Сочинения - Уильям Теккерей
Шрифт:
Интервал:
Закладка:
«Приезжайте к нам!» – писала Этти. «Приезжайте к нам! – писала тетушка Ламберт. – Как можно, чтобы мои дети терпели нужду, в то время как мы тут катаемся в карете его превосходительства и солдаты повсюду отдают нам честь! И разве Чарли не приезжал к вам из школы на каждые каникулы? А сколько полукрон моего дорогого Джорджа перекочевало к нему в карман!» (Все это, конечно, была правда, ведь к кому же и поехать мальчику на каникулы, как не к родной сестре, и можно ли объяснить ребенку, что наш запас полукрон весьма скуден?) «Во всех своих письмах ко мне он говорит о том, как вы неизменно добры к нему и как он любит Джорджа и маленького Майлза. А как же нам-то хочется увидеть маленького Майлза!» – писали они обе, и Этти, и ее маменька. «А его крестного отца, – (это уже писала Этти), – который был так добр к моей ненаглядной сестричке и ее сыночку, я обещаю поцеловать при встрече!»

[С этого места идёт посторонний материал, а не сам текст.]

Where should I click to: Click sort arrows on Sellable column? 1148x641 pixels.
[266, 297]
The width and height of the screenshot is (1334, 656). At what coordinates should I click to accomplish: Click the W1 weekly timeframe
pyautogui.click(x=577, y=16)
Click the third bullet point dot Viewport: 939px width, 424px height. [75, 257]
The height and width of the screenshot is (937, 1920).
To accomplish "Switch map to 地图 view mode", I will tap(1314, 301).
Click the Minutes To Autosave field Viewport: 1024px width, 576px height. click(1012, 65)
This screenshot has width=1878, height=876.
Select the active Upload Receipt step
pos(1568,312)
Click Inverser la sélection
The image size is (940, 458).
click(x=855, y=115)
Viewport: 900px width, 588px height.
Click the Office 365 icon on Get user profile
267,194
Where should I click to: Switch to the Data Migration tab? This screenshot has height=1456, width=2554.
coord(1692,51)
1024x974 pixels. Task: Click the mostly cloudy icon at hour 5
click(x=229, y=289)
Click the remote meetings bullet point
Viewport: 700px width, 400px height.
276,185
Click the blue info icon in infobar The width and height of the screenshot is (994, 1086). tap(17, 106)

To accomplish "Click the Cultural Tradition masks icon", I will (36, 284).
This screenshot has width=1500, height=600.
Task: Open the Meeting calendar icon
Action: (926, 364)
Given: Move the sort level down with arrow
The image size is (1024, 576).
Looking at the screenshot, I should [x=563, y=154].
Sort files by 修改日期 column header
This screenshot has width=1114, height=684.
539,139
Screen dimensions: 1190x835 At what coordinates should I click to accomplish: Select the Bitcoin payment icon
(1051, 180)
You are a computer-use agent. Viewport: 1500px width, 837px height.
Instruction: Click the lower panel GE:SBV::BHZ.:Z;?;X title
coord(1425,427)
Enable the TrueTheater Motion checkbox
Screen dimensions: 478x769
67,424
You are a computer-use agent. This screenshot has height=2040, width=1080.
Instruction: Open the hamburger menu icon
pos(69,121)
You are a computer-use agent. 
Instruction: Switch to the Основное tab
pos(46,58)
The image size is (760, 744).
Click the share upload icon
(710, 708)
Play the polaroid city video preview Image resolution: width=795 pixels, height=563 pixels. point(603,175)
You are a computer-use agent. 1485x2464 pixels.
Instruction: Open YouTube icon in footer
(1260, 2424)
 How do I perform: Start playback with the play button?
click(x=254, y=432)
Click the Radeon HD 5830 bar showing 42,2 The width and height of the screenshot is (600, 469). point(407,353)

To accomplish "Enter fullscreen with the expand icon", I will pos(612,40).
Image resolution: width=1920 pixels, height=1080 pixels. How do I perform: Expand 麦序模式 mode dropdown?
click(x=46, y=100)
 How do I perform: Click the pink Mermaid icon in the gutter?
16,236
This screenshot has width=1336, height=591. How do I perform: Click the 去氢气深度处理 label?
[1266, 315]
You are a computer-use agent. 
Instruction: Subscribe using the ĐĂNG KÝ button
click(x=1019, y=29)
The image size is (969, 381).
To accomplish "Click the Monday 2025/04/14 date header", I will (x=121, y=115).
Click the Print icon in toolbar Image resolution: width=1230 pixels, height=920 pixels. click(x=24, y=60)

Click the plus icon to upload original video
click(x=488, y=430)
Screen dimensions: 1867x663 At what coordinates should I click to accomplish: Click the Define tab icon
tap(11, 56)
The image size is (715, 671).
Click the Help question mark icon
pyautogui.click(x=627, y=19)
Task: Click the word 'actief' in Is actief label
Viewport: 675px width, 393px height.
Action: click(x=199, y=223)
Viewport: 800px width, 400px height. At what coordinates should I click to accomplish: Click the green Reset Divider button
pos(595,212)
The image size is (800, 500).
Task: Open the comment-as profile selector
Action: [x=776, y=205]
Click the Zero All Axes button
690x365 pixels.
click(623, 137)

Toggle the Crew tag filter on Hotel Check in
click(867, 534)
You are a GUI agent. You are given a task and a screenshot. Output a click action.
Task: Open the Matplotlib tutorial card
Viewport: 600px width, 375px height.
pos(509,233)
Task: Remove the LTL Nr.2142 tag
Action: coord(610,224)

Увы, нашему юному благодетелю не привелось узнать, с какой любовью и благодарностью говорилось о нем в нашем семействе. Я вспоминаю его сияющее личико над забором перед нашим домиком в Ламбете, куда он прискакал на своей лошадке, – ведь больше нам не суждено было его увидеть. На Рождество мы получили корзинку с большой индюшкой и тремя парами куропаток; в корзинку была вложена карточка, а к одной из куропаток приколота записка: «Подстрелил М. У.» Мы написали мальчику письмо, благодаря его за подарок, и сообщили ему слова Этти.
В ответ на наше письмо пришло послание от леди Уорингтон. Она считает своим долгом сообщить мне, писала эта дама, что ее сын, отправившись ко мне, проявил неповиновение и что ей только сейчас стало об этом известно. Зная о том, как понимаю я сыновний долг (доказательством чему служит мой брак), она отнюдь не желает, чтобы ее сын перенял мои взгляды. Горячо уповая на то, что я когда-нибудь раскаюсь в своих заблуждениях, она предпочитает не касаться больше этой неприятной темы и остается моей искренней, и так далее, и так далее. Это милое послание послужило как бы приправой к индюшке бедного Майлза, украсившей наш праздничный стол в новогодний вечер. От письмеца леди Уорингтон куски индюшки застревали у нас в горле, но зато Сэмпсон и Чарли лакомились ею вовсю.
О, горе! Не прошло еще и месяца с того вечера, а наш маленький дружок уже ушел от нас навсегда. Он отправился на охоту и, продираясь сквозь живую изгородь, зацепился за ветки спусковым крючком ружья. Бедного ребенка принесли на руках в родительский дом, и через несколько дней он скончался в ужасных мучениях. Вон под теми тисами стоит склеп, где покоятся его останки и где когда-нибудь будут погребены и мои. А в церкви над нашей скамьей высечена трогательная эпитафия, которую не раз с волнением читали мои дети. В этой эпитафии безутешный отец маленького Майлза излил свою скорбь по безвременно погибшему единственному сыну.
Глава LXXXIV, в которой Гарри разделяет общую участь
Тяжелые времена остались теперь позади, и мне уже не приходится более бороться с нуждой. Смерть моего маленького родственника произвела огромную перемену в моей судьбе. Я сделался наследником большого состояния. Трудно было предположить, что у моих дядюшки и тетушки могут появиться еще дети.
– Эта женщина способна на любое преступление, лишь бы насолить вам, клялся Сэмпсон, но жизнь доказала, что обвинение это было неосновательным. Жестокий удар, обрушившийся на их семью, сокрушил дух миледи, и она по совету своих духовных наставников приняла его как испытание, посланное ей богом, и покорилась Его святой воле…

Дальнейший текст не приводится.